Aidoc has received four FDA clearances for scans to detect blood hemorrhaging, strokes, pulmonary embolism, and cervical spine fractures. Aidoc’s system can help radiologists detect lung anomalies associated with Covid-19 in any CT scan that incidentally contains the lung or part of the lung, including chest, abdomen, and cervical spine scans. This can allow for the detection of coronavirus in patients that exhibit no external symptoms and, therefore, are not tested specifically for the virus.
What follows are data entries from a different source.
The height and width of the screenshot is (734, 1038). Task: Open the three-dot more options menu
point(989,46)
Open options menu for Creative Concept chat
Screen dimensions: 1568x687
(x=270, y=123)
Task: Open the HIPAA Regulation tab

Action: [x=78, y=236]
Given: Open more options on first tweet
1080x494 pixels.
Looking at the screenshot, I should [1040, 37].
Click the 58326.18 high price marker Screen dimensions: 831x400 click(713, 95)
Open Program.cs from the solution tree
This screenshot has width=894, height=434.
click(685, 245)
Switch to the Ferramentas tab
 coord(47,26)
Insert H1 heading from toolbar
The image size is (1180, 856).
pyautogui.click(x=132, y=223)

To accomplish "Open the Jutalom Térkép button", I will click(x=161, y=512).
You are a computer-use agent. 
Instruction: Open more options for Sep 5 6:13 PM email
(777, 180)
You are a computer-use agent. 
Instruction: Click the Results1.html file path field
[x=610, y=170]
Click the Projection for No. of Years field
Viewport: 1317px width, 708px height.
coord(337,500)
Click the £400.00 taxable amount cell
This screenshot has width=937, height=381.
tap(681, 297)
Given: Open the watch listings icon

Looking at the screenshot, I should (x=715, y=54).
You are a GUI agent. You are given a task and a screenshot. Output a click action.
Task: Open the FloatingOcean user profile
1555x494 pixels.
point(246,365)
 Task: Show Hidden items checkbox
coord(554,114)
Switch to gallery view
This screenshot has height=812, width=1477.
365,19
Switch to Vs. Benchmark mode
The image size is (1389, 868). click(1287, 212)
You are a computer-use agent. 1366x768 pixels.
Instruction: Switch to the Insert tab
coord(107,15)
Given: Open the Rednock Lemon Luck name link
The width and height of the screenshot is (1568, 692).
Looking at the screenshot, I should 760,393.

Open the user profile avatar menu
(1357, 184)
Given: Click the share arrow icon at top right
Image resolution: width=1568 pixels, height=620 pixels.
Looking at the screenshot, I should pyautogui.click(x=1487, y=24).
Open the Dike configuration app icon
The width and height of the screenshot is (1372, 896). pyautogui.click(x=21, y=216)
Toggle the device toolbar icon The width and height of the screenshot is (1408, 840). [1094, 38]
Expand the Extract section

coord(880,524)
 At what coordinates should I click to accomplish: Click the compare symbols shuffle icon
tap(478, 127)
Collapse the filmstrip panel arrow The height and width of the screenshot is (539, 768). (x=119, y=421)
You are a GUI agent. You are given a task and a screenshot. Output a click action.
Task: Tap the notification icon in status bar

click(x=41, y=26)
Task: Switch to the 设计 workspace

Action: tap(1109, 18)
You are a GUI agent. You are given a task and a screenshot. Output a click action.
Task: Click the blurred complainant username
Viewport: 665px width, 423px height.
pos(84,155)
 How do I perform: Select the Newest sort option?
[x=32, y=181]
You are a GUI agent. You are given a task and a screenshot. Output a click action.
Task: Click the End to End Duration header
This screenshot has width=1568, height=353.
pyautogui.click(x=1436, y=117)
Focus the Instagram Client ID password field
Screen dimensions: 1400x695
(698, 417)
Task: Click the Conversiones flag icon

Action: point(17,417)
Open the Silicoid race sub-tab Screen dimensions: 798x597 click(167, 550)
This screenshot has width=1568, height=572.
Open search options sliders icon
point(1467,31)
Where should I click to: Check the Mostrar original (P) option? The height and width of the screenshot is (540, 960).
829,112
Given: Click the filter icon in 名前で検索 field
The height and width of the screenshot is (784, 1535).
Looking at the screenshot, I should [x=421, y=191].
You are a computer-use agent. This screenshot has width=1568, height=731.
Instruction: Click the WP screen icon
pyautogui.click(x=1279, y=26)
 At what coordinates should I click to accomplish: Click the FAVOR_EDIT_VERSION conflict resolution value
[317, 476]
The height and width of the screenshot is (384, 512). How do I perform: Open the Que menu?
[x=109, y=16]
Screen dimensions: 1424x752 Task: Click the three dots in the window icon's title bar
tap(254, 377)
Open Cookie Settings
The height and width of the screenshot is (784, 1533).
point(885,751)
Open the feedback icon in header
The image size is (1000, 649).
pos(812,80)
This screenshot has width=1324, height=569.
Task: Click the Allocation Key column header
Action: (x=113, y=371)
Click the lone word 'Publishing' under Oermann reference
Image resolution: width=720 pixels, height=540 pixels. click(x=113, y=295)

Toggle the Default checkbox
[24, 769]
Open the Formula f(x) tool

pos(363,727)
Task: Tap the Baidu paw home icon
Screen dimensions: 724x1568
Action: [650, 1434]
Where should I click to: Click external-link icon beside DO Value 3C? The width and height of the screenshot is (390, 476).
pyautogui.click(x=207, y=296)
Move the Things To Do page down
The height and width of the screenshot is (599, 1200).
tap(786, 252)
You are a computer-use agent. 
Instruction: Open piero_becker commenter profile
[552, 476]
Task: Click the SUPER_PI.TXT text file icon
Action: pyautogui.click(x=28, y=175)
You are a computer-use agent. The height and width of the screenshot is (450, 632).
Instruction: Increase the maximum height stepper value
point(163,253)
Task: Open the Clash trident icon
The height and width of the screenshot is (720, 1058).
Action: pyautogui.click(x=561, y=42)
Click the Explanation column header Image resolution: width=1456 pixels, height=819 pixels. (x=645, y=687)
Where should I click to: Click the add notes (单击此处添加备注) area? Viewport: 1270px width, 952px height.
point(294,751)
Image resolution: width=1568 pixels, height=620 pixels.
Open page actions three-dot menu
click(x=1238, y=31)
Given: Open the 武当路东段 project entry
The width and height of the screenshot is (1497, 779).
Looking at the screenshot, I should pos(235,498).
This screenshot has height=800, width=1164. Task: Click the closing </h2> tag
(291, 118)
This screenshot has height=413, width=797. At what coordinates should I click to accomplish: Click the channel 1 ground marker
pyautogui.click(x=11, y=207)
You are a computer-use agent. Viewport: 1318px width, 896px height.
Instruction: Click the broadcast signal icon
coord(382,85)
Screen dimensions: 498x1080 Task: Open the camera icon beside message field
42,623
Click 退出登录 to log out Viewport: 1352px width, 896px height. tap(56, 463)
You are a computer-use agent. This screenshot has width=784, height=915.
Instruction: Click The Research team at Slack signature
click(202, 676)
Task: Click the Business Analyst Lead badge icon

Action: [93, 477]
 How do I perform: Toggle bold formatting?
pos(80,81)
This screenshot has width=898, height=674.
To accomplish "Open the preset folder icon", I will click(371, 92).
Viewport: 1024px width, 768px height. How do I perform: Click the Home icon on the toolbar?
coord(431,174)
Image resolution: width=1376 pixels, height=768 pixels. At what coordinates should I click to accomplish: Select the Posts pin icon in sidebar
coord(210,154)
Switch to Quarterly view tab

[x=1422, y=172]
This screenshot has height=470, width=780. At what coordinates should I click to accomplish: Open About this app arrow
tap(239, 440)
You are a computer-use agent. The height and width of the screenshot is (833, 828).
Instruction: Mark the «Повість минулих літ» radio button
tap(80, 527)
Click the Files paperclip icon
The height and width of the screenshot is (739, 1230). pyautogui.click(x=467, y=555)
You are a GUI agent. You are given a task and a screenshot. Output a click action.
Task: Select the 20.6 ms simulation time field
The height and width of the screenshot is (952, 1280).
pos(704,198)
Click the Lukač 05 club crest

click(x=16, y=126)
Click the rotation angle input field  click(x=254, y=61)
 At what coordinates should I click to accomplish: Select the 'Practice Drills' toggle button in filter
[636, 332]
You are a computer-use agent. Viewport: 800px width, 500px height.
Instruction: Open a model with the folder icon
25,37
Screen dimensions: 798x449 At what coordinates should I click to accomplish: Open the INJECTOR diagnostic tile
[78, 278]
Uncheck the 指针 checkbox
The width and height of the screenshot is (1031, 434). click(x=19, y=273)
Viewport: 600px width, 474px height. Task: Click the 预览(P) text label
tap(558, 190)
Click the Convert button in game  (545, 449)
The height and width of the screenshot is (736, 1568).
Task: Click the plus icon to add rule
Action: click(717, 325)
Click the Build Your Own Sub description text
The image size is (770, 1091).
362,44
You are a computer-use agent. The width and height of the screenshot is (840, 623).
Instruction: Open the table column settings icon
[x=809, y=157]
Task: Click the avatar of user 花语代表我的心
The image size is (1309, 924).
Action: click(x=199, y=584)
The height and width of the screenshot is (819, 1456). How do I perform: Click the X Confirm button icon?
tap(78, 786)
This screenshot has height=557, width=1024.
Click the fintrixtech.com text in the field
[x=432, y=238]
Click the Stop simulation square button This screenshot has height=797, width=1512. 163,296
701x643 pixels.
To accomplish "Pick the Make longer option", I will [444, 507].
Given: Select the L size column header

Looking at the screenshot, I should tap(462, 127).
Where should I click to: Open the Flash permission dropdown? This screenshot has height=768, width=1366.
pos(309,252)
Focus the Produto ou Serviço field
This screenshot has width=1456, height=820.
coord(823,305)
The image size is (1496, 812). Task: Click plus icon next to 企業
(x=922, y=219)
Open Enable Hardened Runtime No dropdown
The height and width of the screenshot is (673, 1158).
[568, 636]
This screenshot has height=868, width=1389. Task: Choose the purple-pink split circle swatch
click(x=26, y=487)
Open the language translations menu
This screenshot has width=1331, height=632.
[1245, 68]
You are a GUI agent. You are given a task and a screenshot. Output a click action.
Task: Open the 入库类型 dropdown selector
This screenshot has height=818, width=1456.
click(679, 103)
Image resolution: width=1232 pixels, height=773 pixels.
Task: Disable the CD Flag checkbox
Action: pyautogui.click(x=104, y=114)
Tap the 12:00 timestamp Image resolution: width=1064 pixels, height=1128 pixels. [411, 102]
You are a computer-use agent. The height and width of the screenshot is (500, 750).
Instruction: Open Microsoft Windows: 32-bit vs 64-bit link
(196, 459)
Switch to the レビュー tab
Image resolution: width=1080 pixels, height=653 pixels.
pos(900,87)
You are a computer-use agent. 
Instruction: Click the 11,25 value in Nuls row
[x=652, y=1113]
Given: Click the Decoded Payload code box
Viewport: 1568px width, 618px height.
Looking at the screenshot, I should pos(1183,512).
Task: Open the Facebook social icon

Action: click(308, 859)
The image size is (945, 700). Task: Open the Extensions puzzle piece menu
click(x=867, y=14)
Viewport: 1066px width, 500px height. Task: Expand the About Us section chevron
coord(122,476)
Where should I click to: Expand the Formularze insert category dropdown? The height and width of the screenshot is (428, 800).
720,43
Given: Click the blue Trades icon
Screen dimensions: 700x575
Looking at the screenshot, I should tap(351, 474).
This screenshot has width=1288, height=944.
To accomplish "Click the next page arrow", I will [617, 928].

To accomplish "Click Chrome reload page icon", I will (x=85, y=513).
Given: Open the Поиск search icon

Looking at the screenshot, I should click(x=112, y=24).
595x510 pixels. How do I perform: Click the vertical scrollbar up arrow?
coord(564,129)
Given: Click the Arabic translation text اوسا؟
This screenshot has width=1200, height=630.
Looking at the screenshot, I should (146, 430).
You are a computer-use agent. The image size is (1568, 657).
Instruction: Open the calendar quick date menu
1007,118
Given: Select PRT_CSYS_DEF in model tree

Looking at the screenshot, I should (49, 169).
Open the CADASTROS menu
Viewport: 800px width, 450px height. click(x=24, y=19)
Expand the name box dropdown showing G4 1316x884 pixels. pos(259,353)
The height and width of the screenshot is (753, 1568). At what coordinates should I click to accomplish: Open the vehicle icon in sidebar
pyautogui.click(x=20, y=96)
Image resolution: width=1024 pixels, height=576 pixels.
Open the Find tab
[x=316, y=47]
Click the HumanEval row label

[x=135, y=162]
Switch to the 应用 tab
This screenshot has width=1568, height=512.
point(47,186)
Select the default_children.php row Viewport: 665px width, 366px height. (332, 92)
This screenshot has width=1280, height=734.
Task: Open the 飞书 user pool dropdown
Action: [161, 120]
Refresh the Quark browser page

It is already known that Covid-19 causes visible changes to most patients’ lungs, Reut Yalon, Aidoc’s head of product strategy told Calcalist in an email. As around 15% of coronavirus patients show no distinct clinical symptoms and a large number of those infected are completely unaware of being sick in the disease’s early stages, there is concern these patients might further spread the disease in hospitals when they arrive for unrelated treatment or testing, she explained.
"It is not unusual for the radiologist to be the first to diagnose Covid-19 disease in patients especially when the disease is clinically unsuspected,” Paul Chang, vice-chair of Radiology Informatics at the University of Chicago Medicine, said in a statement. "Aidoc's ability to detect and triage patients with incidental findings associated with Covid-19 acts as another layer of protection as the disease may continue to circulate in the months to come," he added.